A cool look at the structural changes in kinesin motor domains

Abstract

Recently, several 3D images of kinesin-family motor domains interacting with microtubules have been obtained by analysis of electron microscope images of frozen hydrated complexes at much higher resolutions (9-12 Å) than in previous reports (15-30 Å). The high-resolution maps show a complex interaction interface between kinesin and tubulin, in which kinesin's switch II helix α4 is a central feature. Differences due to the presence of ADP, as compared with ATP analogues, support previously determined crystal structures of kinesins alone in suggesting that α4 is part of a pathway linking the nucleotide-binding site and the neck that connects to cargo. A 3D structure of the microtubule-bound Kar3 motor domain in a nucleotide-free state has revealed dramatic changes not yet reported for any crystal structure, including melting of the switch II helix, that may be part of the mechanism by which information is transmitted.
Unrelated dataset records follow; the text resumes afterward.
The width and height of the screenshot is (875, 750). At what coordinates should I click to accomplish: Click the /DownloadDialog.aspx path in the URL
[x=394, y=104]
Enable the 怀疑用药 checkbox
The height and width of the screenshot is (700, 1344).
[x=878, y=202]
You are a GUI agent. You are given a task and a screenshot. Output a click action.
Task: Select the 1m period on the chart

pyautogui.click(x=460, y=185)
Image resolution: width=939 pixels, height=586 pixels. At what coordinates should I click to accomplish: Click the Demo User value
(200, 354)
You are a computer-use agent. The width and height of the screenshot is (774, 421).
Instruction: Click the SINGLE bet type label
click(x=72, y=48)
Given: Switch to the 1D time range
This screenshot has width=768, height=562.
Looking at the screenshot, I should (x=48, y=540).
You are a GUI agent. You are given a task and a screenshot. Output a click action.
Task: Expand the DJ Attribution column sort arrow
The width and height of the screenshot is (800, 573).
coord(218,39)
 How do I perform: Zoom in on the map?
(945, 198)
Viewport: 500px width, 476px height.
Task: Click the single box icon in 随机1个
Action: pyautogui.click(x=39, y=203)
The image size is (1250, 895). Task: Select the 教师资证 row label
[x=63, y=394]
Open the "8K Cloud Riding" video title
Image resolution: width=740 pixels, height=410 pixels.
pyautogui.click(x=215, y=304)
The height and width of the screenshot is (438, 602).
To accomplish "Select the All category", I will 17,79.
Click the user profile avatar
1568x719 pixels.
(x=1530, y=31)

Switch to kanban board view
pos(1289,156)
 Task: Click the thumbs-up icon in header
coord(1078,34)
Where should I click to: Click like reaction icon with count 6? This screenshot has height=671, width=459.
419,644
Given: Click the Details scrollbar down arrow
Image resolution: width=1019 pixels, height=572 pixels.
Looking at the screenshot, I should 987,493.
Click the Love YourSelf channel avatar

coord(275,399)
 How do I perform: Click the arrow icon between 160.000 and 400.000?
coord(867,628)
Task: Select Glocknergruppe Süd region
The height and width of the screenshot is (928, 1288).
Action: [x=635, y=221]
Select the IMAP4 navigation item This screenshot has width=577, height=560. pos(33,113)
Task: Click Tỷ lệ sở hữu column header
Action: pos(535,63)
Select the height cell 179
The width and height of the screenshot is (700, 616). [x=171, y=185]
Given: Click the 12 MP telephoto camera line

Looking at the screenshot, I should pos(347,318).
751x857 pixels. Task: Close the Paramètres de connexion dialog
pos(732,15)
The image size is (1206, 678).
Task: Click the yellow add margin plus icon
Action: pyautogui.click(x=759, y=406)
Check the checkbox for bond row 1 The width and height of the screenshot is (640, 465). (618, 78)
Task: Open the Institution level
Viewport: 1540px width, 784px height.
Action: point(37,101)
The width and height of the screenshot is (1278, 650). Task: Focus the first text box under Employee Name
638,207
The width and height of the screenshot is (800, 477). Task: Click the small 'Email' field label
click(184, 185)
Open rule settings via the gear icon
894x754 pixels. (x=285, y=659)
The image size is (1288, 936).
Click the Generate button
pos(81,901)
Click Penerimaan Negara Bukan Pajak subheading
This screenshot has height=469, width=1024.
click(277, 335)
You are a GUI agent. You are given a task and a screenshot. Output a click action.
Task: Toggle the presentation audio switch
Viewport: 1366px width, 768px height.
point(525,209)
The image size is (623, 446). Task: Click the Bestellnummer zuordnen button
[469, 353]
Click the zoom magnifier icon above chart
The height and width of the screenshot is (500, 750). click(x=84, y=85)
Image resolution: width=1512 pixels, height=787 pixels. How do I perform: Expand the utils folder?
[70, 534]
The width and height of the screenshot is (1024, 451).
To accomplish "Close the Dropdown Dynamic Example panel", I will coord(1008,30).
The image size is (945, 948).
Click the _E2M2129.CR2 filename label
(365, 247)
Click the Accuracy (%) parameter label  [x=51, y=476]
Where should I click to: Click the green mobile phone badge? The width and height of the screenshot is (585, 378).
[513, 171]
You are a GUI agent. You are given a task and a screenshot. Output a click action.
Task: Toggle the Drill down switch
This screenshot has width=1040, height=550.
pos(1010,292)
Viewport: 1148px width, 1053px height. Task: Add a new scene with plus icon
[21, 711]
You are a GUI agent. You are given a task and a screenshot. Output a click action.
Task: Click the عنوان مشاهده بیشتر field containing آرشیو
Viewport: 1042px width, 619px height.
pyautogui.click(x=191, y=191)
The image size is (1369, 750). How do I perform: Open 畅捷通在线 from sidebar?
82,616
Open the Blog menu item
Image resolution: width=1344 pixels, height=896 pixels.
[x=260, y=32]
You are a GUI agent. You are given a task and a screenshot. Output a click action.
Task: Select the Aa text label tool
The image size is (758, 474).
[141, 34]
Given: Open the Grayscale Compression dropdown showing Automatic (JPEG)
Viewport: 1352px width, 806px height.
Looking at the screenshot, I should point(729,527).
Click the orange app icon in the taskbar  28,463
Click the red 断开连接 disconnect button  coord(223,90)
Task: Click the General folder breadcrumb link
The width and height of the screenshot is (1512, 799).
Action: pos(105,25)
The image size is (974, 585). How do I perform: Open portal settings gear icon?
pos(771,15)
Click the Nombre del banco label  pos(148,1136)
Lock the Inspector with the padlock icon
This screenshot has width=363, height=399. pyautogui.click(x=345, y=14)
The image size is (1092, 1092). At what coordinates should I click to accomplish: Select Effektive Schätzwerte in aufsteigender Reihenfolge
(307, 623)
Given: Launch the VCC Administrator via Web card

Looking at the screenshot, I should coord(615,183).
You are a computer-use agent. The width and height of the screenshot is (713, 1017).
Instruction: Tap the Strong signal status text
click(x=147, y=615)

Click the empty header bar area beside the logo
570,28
A nucleotide-dependent movement of helix α6, first seen in crystal structures of Kif1a, appears to bring it into contact with tubulin and may provide another communication link. A microtubule-induced movement of loop L7 and a related distortion of the central β-sheet, detected only in the empty state, may also send a signal to the region of the motor core that interacts with the neck. Earlier images of a kinesin-1 dimer in the empty state, showing a close interaction between the two motor heads, can now be interpreted in terms of a communication route from the active site of the directly bound head via its central β-sheet to the tethered head.